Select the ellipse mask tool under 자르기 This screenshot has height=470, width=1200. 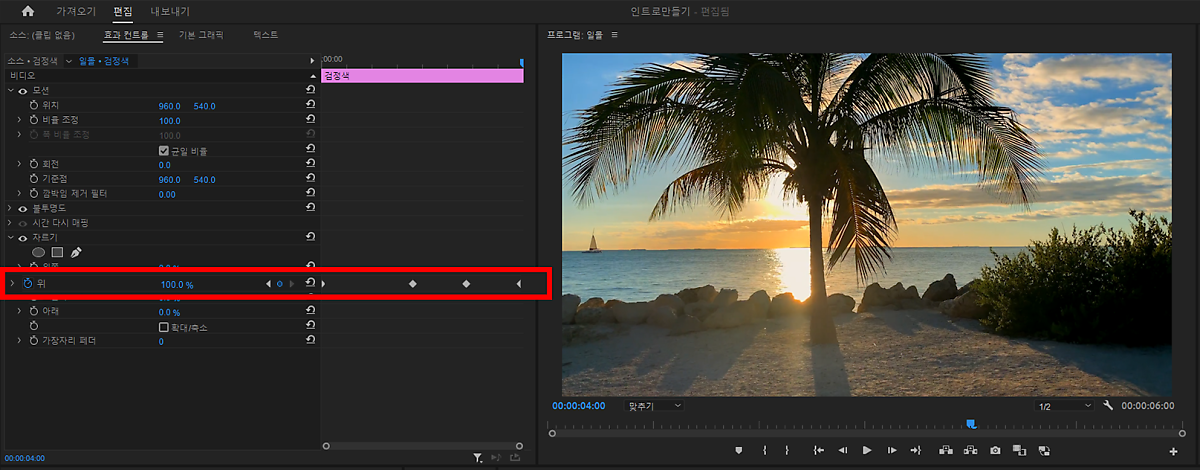pyautogui.click(x=39, y=253)
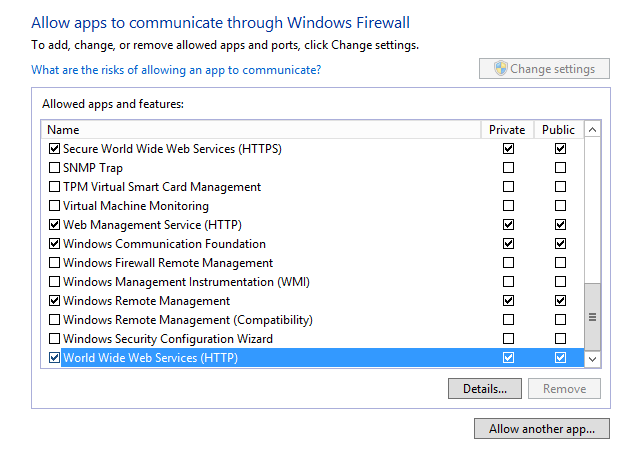Enable Private for Virtual Machine Monitoring
Viewport: 639px width, 453px height.
[508, 205]
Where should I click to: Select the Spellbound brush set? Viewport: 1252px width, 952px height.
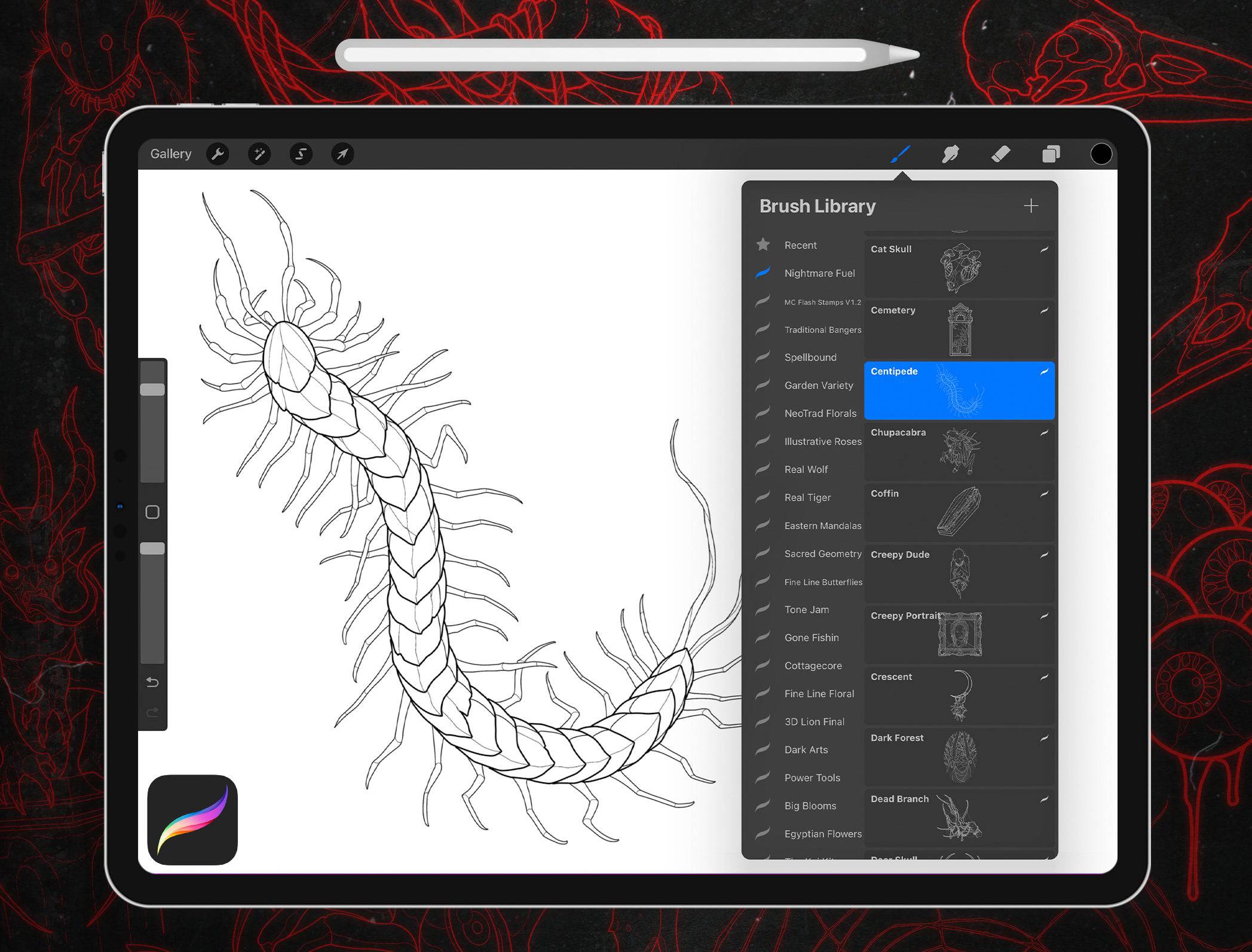pyautogui.click(x=810, y=357)
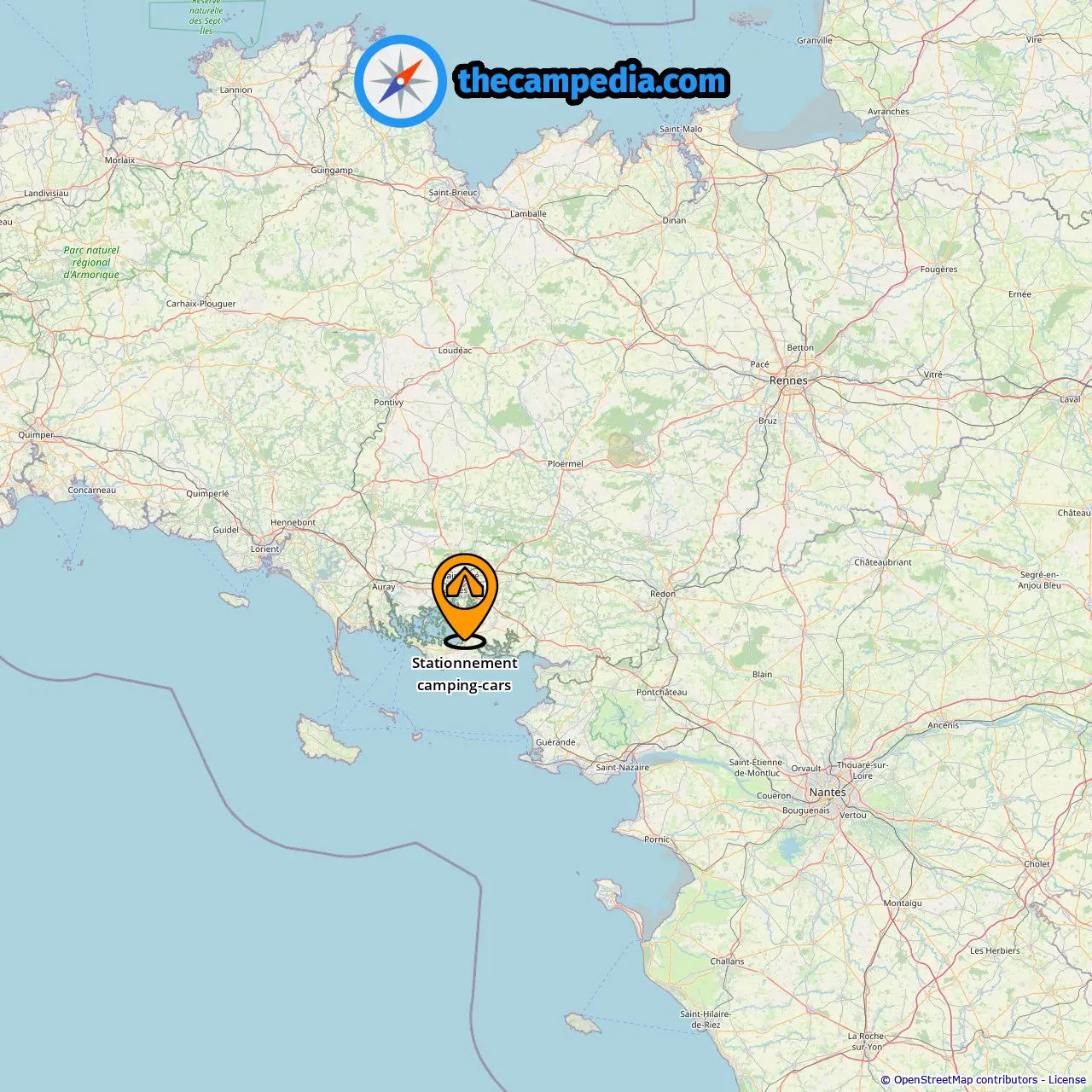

- [Set problem]: Could you reproduce the entries word for word, starting at the line containing "Where should I" and running through the end of the entries, with both ends included, and leave out the pictures?

- [Result below]:
Where should I click to: Select the Spellbound brush set? Viewport: 1252px width, 952px height.
pyautogui.click(x=810, y=357)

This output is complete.